Spleen tyrosine kinase (Syk) is a cytoplasmic tyrosine kinase that is expressed mainly in hematopoietic cells and acts as a mediator of immunoreceptor signaling. Syk can be used for therapy of autoimmune, oncology indications and allergy [1].
GS-9973 is an orally bioavailable and selective Syk inhibitor. GS-9973 showed good absorption potential and high bioavailability. In monocytes, GS-9973 inhibited immune-complex-stimulated cytokine production and BCR-mediated proliferation and activation of B-cells [1]. In chronic lymphocytic leukemia (CLL) cells, GS-9973 significantly reduced pAkt and ribosomal S6 phosphorylation. These results suggested that GS-9973 inhibited B-cell receptor (BCR) mediated signaling pathways. In CLL samples, the combination of GS-9973 and idelalisib synergistically reduced CLL cell viability [2].

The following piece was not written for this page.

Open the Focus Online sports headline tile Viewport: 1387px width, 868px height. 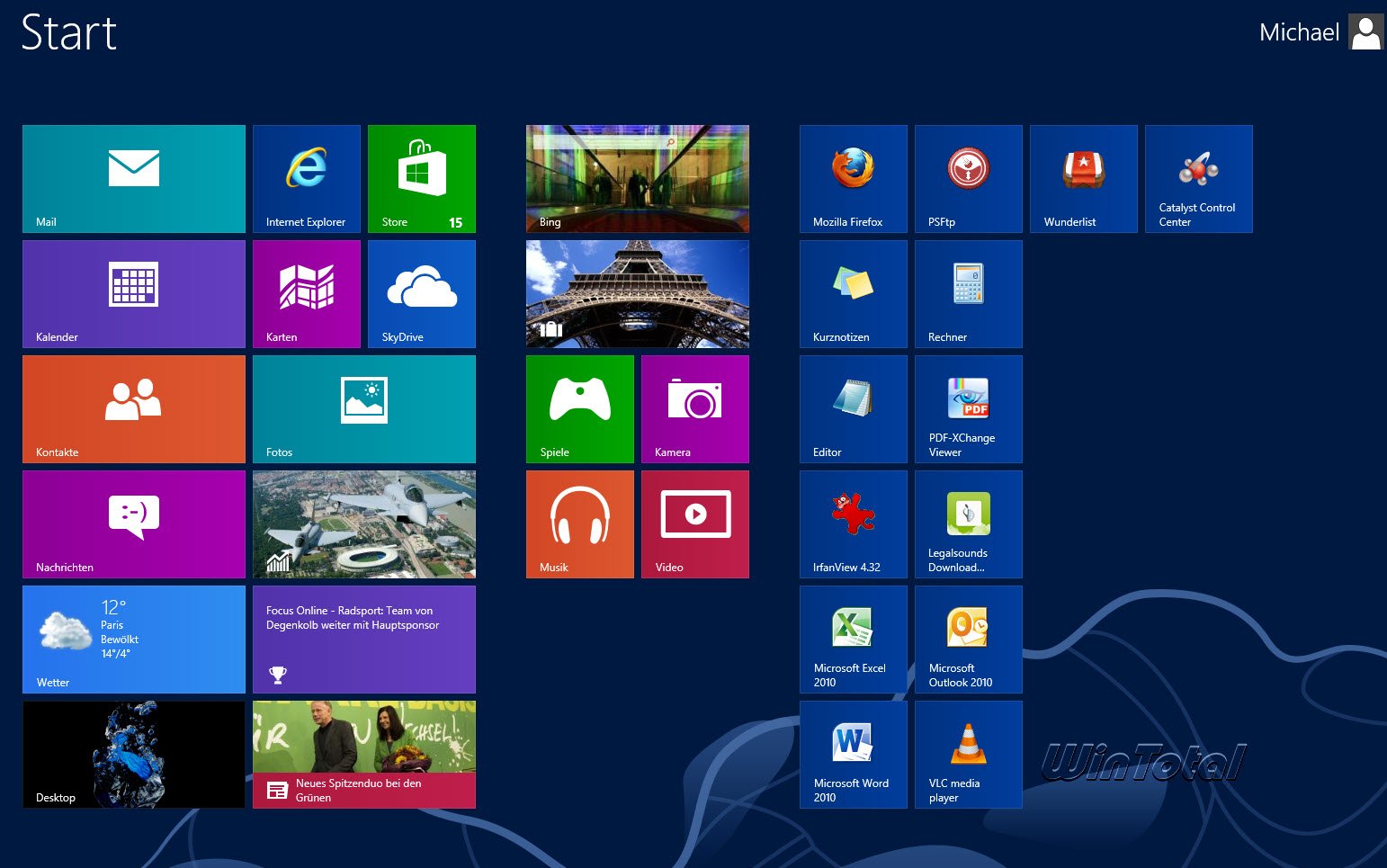(363, 640)
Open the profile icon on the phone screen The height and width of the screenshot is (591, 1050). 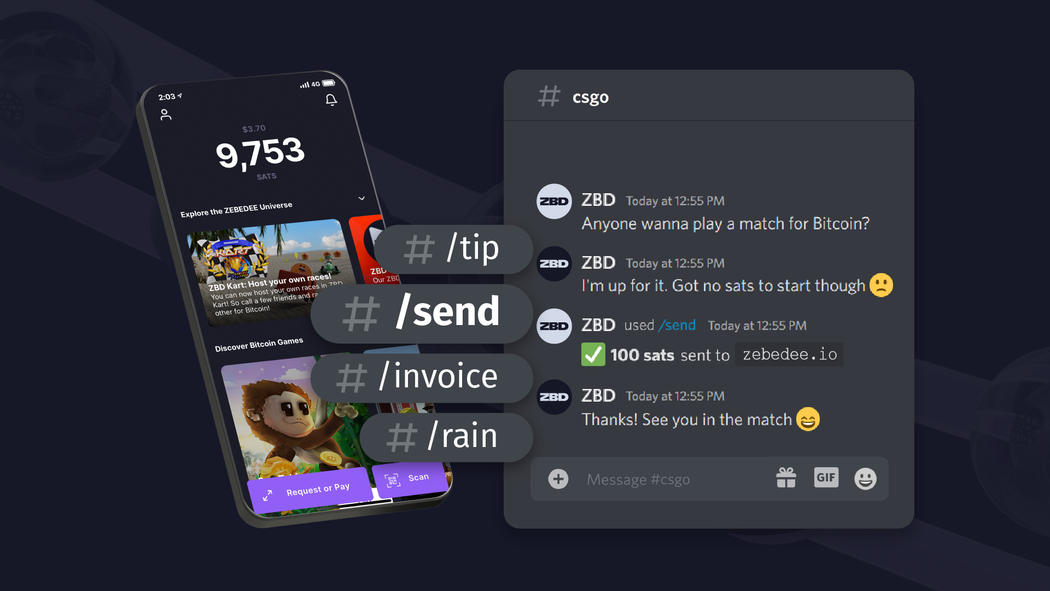(x=165, y=115)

In chronic lymphocytic leukemia patients, GS-9973 inhibited adenopathy and reduced lymph node [3].
References:
[1]. Currie KS, Kropf JE, Lee T, et al. Discovery of GS-9973, a selective and orally efficacious inhibitor of spleen tyrosine kinase. J Med Chem, 2014, 57(9): 3856-3873.
[2]. Burke RT1, Meadows S, Loriaux MM, et al. A potential therapeutic strategy for chronic lymphocytic leukemia by combining Idelalisib and GS-9973, a novel spleen tyrosine kinase (Syk) inhibitor. Oncotarget, 2014, 5(4): 908-915.
[3]. Sharman J, Hawkins M, Kolibaba K, et al. An open-label phase 2 trial of entospletinib (GS-9973), a selective spleen tyrosine kinase inhibitor, in chronic lymphocytic leukemia. Blood, 2015, 125(15): 2336-2343.